Он не имеет ввиду ничего плохого, просто он шокирован моим комментарием ранее. Перед тем, как уйти, я мысленно регистрирую его в своей копилке, как «Любитель евреев».

Кай удивил меня, я должен признать. Я ожидал встретить этакого быка, основываясь на том, что мне о нем рассказывали. Но я увидел верующего. Человека, настроенного делать то, во что он верит и считает верным. Мы можем не во всем быть солидарными в отношении тех или иных вещей. Там, где Кай видит Великолепного Еврея, я могу увидеть потенциального маленького нациста; где он видит бикини, я вижу хиджаб. Но он ведом идеалами и он говорит то, что думает, а это дорогого стоит.

Достиг ли я того, что наметил достигнуть? Раскрыл ли я немецкий характер? Нет. Кай может оказать влияние на 12 млн. человек в своей стране. Но он один такой. Человек с длинным пенисом на берлинской стене и с еще большей любовью к евреям в своем сердце. Он не Обычный Немец, по крайней мере я таких до сих пор еще не видел. Вероятно мне следует теперь пересечь линию политического деления и найти кого-нибудь слева. Ну, например, Ди Линке (Левая партия). Они впечатляют наличием образованных людей. Может, они знают что-то, что остальные смертные не знают. С кого же мне начать? Человек по имени Грегор Гизи был бы хорошим стартом, как мне кажется. Но как бы мне его раздобыть? Через его сестру.

Глава 16

Хочу представить вам Габриеле Гизи. Аплодисменты, пожалуйста. Габриеле также известна, как бывшая подруга и любовница Франка Касторфа, главного режиссера престижного театра «Фолксбюне» в Берлине. Она сделала его знаменитым, осуществила его пиар, они жили вместе 5 лет, пока он не стал знаменитым, после чего он увлекся другой женщиной. Тогда она решила покинуть его. Это было 30 лет назад. Она мне сказала:
— «Я знала такой тип мужчин. Мой отец был таким».

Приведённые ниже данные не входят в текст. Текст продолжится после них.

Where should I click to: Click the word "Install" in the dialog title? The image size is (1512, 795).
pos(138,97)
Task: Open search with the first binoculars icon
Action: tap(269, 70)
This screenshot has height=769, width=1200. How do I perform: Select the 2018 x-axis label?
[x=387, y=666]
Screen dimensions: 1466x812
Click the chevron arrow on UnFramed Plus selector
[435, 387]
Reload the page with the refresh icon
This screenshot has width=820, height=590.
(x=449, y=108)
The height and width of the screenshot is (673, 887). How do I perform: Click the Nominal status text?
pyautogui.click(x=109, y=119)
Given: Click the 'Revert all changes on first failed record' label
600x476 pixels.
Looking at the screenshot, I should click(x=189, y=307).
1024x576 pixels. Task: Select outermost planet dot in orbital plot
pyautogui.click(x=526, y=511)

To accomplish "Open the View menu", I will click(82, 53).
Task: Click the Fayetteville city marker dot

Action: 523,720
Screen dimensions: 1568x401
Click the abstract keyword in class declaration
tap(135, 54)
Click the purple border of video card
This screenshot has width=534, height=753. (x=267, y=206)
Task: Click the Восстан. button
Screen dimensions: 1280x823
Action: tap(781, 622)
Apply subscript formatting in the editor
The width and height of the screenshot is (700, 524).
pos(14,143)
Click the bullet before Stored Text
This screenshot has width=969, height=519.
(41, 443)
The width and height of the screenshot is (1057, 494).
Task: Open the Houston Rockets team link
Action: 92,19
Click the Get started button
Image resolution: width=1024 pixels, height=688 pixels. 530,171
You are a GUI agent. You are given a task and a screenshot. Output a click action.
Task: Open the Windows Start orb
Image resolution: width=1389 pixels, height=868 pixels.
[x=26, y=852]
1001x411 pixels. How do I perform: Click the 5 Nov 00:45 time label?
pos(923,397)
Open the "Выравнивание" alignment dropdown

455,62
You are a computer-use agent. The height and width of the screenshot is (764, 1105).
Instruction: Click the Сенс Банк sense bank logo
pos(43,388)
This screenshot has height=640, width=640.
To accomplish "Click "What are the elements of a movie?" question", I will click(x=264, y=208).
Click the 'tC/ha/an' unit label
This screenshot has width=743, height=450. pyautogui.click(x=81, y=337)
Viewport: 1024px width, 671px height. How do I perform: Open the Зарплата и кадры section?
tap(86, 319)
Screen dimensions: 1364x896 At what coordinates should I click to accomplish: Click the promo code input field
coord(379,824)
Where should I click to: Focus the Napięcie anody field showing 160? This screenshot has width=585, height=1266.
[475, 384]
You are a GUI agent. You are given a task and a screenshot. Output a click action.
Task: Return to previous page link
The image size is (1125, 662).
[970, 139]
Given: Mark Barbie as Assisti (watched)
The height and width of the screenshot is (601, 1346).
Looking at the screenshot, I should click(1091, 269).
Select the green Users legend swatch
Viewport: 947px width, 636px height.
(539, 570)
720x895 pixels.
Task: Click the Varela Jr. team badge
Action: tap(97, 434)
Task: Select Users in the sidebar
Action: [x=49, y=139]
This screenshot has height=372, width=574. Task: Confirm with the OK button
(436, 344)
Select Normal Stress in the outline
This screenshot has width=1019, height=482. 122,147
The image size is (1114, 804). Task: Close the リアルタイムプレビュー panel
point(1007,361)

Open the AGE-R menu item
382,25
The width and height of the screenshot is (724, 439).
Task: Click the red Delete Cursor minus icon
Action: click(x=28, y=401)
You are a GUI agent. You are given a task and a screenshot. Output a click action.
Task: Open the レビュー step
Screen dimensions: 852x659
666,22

Много лет спустя, в 2006-м, Франк попросил её стать персональным главлитом в Фолксбюне в 2007, после чего, в 2009-м, он выкинул её вон.
— «Он самовлюбленный гад, думающий только о себе… У него в театре было много конфликтов, но там имеются люди, которых уволить невозможно, например, по германским законам, если человек проработал более 15 лет, его нельзя выгнать. Они не подчинялись ему и там были вечные скандалы. Он попросил меня прийти и помочь ему, и я пришла. Я защищала его от врагов, боролась за него. Тогда они потребовали от него уволить меня. И он подумал, что если он уволит меня, то ему сразу станет хорошо. Поэтому он уволил меня. Это — Франк».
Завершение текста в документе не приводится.